→ **AIM**
From the listing below, pull out every line that contains the word "icon" and copy each one in full.

→ **TASK DATA**
──────────────────────────────

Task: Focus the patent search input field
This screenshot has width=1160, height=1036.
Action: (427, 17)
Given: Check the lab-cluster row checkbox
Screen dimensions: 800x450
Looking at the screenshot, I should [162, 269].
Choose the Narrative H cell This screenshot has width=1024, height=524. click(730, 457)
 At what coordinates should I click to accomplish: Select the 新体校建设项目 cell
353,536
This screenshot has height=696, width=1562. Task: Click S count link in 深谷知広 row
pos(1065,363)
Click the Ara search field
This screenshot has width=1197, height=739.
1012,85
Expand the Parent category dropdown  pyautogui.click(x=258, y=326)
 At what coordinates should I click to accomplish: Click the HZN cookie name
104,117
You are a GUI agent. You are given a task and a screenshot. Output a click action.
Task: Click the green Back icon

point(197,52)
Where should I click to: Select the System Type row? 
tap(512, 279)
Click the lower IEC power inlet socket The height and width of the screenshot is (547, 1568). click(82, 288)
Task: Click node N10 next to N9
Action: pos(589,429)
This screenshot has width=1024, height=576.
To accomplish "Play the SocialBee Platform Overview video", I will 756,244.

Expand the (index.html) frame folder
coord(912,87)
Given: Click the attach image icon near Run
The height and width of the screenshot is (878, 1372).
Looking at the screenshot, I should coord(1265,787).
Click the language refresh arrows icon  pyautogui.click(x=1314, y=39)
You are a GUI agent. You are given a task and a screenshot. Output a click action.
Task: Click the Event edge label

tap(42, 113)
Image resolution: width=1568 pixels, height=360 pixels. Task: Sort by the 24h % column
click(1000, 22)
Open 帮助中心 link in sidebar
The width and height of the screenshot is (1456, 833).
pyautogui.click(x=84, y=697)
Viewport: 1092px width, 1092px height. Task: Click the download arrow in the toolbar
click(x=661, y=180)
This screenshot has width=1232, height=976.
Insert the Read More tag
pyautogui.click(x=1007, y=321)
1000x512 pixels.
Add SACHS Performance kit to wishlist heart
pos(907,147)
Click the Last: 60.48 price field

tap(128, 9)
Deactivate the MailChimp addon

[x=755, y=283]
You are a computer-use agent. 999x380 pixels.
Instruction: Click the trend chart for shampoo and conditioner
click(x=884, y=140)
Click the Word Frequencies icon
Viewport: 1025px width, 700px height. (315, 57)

──────────────────────────────

→ **EXPECTED ANSWER**
Task: Click the green Back icon
Given: Click the attach image icon near Run
Click the language refresh arrows icon  pyautogui.click(x=1314, y=39)
Click the Word Frequencies icon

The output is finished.